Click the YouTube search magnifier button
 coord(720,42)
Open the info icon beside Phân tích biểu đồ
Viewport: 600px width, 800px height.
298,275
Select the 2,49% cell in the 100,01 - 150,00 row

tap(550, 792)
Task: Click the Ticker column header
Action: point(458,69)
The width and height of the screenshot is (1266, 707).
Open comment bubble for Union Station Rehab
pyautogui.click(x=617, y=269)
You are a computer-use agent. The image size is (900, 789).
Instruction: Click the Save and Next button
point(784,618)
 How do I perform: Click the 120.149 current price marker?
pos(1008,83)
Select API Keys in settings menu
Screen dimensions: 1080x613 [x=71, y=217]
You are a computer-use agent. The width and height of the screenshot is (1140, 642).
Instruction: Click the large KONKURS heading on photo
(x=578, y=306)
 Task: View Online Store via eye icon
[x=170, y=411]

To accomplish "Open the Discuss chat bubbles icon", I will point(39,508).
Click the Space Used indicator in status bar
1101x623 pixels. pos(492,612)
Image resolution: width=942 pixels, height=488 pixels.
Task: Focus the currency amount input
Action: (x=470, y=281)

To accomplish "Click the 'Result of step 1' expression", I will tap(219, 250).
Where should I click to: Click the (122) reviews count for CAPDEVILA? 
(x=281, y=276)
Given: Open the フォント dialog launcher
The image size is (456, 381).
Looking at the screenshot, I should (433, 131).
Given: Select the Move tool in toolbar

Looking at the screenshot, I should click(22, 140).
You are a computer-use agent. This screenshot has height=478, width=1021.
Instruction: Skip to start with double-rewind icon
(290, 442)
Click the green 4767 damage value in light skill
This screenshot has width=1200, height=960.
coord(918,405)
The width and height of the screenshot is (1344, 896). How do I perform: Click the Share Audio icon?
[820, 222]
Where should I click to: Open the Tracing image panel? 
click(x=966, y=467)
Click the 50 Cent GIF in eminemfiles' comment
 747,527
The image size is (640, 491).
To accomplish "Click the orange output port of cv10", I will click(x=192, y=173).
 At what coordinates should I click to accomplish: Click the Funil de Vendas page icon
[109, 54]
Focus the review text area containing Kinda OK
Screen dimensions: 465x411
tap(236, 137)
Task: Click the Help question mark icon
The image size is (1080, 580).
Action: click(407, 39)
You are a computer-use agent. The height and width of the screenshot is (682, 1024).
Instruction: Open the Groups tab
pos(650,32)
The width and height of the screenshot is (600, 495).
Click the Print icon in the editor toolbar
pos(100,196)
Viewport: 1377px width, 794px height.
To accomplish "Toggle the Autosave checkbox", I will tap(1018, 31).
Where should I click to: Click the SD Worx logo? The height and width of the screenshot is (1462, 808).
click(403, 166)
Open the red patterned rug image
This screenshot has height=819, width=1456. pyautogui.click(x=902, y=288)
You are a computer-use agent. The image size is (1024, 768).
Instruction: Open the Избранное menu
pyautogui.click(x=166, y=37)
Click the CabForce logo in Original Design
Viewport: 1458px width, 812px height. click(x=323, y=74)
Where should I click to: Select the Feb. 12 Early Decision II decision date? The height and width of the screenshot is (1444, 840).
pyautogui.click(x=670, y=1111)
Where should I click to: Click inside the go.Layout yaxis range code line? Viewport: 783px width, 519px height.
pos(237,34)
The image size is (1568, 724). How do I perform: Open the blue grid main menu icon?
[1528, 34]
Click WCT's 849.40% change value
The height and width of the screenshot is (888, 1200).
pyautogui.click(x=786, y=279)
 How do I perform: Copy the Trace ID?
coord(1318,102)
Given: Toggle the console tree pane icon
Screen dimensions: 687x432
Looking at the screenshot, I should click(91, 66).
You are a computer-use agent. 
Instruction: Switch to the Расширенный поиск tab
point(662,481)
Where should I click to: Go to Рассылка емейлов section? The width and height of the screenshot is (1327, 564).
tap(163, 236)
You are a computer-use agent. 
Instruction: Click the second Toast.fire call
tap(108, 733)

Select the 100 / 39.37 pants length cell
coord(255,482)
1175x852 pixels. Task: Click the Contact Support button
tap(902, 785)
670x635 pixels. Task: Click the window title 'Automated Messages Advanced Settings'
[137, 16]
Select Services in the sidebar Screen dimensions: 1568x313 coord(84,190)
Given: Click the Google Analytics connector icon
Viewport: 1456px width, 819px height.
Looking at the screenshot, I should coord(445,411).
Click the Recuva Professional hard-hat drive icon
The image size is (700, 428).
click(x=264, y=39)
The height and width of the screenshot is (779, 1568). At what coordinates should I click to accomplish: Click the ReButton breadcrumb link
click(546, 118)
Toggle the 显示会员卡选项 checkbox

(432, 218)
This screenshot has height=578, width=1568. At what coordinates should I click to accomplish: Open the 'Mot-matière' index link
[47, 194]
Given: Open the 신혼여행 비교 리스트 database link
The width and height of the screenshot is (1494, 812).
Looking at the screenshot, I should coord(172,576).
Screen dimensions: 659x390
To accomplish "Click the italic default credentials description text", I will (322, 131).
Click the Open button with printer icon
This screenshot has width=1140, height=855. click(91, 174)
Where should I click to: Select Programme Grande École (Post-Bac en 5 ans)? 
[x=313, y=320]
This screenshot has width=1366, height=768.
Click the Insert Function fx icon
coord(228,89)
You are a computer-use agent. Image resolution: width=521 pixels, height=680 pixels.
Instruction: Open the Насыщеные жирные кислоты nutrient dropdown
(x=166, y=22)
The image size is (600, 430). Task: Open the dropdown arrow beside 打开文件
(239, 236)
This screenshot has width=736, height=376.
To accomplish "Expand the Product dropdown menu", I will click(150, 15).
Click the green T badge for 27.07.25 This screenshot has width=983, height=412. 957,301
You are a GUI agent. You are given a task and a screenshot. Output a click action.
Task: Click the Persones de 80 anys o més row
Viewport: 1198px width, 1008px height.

-.-.-

- _WHAT THE TASK ASKS_: Go through the entries above and reproduce each one exactly.

- _OUTPUT_:
Click the YouTube search magnifier button
 coord(720,42)
Open the info icon beside Phân tích biểu đồ
Viewport: 600px width, 800px height.
298,275
Select the 2,49% cell in the 100,01 - 150,00 row

tap(550, 792)
Task: Click the Ticker column header
Action: point(458,69)
The width and height of the screenshot is (1266, 707).
Open comment bubble for Union Station Rehab
pyautogui.click(x=617, y=269)
You are a computer-use agent. The image size is (900, 789).
Instruction: Click the Save and Next button
point(784,618)
 How do I perform: Click the 120.149 current price marker?
pos(1008,83)
Select API Keys in settings menu
Screen dimensions: 1080x613 [x=71, y=217]
You are a computer-use agent. The width and height of the screenshot is (1140, 642).
Instruction: Click the large KONKURS heading on photo
(x=578, y=306)
 Task: View Online Store via eye icon
[x=170, y=411]

To accomplish "Open the Discuss chat bubbles icon", I will point(39,508).
Click the Space Used indicator in status bar
1101x623 pixels. pos(492,612)
Image resolution: width=942 pixels, height=488 pixels.
Task: Focus the currency amount input
Action: (x=470, y=281)

To accomplish "Click the 'Result of step 1' expression", I will tap(219, 250).
Where should I click to: Click the (122) reviews count for CAPDEVILA? 
(x=281, y=276)
Given: Open the フォント dialog launcher
The image size is (456, 381).
Looking at the screenshot, I should (433, 131).
Given: Select the Move tool in toolbar

Looking at the screenshot, I should click(22, 140).
You are a computer-use agent. This screenshot has height=478, width=1021.
Instruction: Skip to start with double-rewind icon
(290, 442)
Click the green 4767 damage value in light skill
This screenshot has width=1200, height=960.
coord(918,405)
The width and height of the screenshot is (1344, 896). How do I perform: Click the Share Audio icon?
[820, 222]
Where should I click to: Open the Tracing image panel? 
click(x=966, y=467)
Click the 50 Cent GIF in eminemfiles' comment
 747,527
The image size is (640, 491).
To accomplish "Click the orange output port of cv10", I will click(x=192, y=173).
 At what coordinates should I click to accomplish: Click the Funil de Vendas page icon
[109, 54]
Focus the review text area containing Kinda OK
Screen dimensions: 465x411
tap(236, 137)
Task: Click the Help question mark icon
The image size is (1080, 580).
Action: click(407, 39)
You are a computer-use agent. The height and width of the screenshot is (682, 1024).
Instruction: Open the Groups tab
pos(650,32)
The width and height of the screenshot is (600, 495).
Click the Print icon in the editor toolbar
pos(100,196)
Viewport: 1377px width, 794px height.
To accomplish "Toggle the Autosave checkbox", I will tap(1018, 31).
Where should I click to: Click the SD Worx logo? The height and width of the screenshot is (1462, 808).
click(403, 166)
Open the red patterned rug image
This screenshot has height=819, width=1456. pyautogui.click(x=902, y=288)
You are a computer-use agent. The image size is (1024, 768).
Instruction: Open the Избранное menu
pyautogui.click(x=166, y=37)
Click the CabForce logo in Original Design
Viewport: 1458px width, 812px height. click(x=323, y=74)
Where should I click to: Select the Feb. 12 Early Decision II decision date? The height and width of the screenshot is (1444, 840).
pyautogui.click(x=670, y=1111)
Where should I click to: Click inside the go.Layout yaxis range code line? Viewport: 783px width, 519px height.
pos(237,34)
The image size is (1568, 724). How do I perform: Open the blue grid main menu icon?
[1528, 34]
Click WCT's 849.40% change value
The height and width of the screenshot is (888, 1200).
pyautogui.click(x=786, y=279)
 How do I perform: Copy the Trace ID?
coord(1318,102)
Given: Toggle the console tree pane icon
Screen dimensions: 687x432
Looking at the screenshot, I should click(91, 66).
You are a computer-use agent. 
Instruction: Switch to the Расширенный поиск tab
point(662,481)
Where should I click to: Go to Рассылка емейлов section? The width and height of the screenshot is (1327, 564).
tap(163, 236)
You are a computer-use agent. 
Instruction: Click the second Toast.fire call
tap(108, 733)

Select the 100 / 39.37 pants length cell
coord(255,482)
1175x852 pixels. Task: Click the Contact Support button
tap(902, 785)
670x635 pixels. Task: Click the window title 'Automated Messages Advanced Settings'
[137, 16]
Select Services in the sidebar Screen dimensions: 1568x313 coord(84,190)
Given: Click the Google Analytics connector icon
Viewport: 1456px width, 819px height.
Looking at the screenshot, I should coord(445,411).
Click the Recuva Professional hard-hat drive icon
The image size is (700, 428).
click(x=264, y=39)
The height and width of the screenshot is (779, 1568). At what coordinates should I click to accomplish: Click the ReButton breadcrumb link
click(546, 118)
Toggle the 显示会员卡选项 checkbox

(432, 218)
This screenshot has height=578, width=1568. At what coordinates should I click to accomplish: Open the 'Mot-matière' index link
[47, 194]
Given: Open the 신혼여행 비교 리스트 database link
The width and height of the screenshot is (1494, 812).
Looking at the screenshot, I should coord(172,576).
Screen dimensions: 659x390
To accomplish "Click the italic default credentials description text", I will (322, 131).
Click the Open button with printer icon
This screenshot has width=1140, height=855. click(91, 174)
Where should I click to: Select Programme Grande École (Post-Bac en 5 ans)? 
[x=313, y=320]
This screenshot has width=1366, height=768.
Click the Insert Function fx icon
coord(228,89)
You are a computer-use agent. Image resolution: width=521 pixels, height=680 pixels.
Instruction: Open the Насыщеные жирные кислоты nutrient dropdown
(x=166, y=22)
The image size is (600, 430). Task: Open the dropdown arrow beside 打开文件
(239, 236)
This screenshot has width=736, height=376.
To accomplish "Expand the Product dropdown menu", I will click(150, 15).
Click the green T badge for 27.07.25 This screenshot has width=983, height=412. 957,301
You are a GUI agent. You are given a task and a screenshot. Output a click action.
Task: Click the Persones de 80 anys o més row
Viewport: 1198px width, 1008px height.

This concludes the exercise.